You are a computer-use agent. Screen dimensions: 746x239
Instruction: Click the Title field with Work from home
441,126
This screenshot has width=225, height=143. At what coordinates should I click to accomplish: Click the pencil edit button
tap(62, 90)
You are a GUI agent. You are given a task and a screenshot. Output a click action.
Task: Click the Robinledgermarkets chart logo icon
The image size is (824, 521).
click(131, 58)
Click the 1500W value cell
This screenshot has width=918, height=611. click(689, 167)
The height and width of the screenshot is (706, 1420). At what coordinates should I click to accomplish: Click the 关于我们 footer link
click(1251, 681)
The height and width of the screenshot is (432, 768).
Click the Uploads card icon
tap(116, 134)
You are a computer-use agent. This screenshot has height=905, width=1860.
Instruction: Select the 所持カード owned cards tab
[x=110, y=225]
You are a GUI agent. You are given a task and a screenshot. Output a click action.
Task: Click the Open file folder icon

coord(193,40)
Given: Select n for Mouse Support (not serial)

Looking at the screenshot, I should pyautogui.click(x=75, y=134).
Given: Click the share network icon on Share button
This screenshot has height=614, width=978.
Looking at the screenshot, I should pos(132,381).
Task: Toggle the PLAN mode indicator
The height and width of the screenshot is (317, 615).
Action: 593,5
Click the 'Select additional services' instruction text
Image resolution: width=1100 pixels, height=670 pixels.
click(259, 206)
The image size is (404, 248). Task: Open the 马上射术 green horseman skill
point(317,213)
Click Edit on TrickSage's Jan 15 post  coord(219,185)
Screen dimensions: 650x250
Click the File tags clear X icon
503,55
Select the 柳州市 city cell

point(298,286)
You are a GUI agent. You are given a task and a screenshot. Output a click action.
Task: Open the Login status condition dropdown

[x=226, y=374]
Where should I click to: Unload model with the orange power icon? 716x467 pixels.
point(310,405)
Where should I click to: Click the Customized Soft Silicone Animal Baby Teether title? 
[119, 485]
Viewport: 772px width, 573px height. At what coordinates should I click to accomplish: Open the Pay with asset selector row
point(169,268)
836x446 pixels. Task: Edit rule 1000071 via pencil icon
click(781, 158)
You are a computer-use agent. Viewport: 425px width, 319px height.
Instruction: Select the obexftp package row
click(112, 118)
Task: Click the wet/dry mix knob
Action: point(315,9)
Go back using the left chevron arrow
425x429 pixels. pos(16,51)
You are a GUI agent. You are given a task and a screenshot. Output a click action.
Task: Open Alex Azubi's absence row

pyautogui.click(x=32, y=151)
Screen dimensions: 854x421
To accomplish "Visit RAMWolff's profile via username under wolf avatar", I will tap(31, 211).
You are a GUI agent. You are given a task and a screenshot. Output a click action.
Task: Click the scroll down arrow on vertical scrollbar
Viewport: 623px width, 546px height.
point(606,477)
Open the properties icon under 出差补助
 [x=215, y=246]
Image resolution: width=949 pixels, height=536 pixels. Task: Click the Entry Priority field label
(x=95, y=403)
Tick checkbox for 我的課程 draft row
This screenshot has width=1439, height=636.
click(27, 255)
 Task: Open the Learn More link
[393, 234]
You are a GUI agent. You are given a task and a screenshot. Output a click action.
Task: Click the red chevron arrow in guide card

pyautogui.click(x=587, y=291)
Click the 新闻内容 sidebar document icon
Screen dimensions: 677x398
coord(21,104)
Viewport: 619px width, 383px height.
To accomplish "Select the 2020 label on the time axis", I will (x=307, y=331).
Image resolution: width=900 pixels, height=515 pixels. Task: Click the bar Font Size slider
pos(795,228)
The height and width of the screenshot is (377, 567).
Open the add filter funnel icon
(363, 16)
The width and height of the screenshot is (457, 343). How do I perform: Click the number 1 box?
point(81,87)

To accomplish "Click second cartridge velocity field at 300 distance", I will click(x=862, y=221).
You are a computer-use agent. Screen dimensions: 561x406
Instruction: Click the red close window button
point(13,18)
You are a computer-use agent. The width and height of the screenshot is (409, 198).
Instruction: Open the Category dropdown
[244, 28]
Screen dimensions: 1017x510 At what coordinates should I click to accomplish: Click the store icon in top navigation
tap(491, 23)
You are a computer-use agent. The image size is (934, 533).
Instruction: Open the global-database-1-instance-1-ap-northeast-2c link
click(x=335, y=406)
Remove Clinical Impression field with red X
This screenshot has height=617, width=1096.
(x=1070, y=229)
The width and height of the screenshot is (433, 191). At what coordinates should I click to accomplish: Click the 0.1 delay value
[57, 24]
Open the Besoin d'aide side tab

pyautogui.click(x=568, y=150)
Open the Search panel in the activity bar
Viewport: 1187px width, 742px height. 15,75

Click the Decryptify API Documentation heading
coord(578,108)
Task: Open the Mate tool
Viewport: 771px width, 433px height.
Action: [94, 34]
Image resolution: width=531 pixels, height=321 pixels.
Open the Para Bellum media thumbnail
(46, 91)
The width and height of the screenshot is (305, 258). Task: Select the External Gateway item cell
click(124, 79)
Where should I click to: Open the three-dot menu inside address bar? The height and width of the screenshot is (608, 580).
++++++
Output exactly the lines between the one containing "Task: Open the Mate tool" and the final line above, both inclusive.

Task: Open the Mate tool
Viewport: 771px width, 433px height.
Action: [94, 34]
Image resolution: width=531 pixels, height=321 pixels.
Open the Para Bellum media thumbnail
(46, 91)
The width and height of the screenshot is (305, 258). Task: Select the External Gateway item cell
click(124, 79)
Where should I click to: Open the three-dot menu inside address bar? The height and width of the screenshot is (608, 580).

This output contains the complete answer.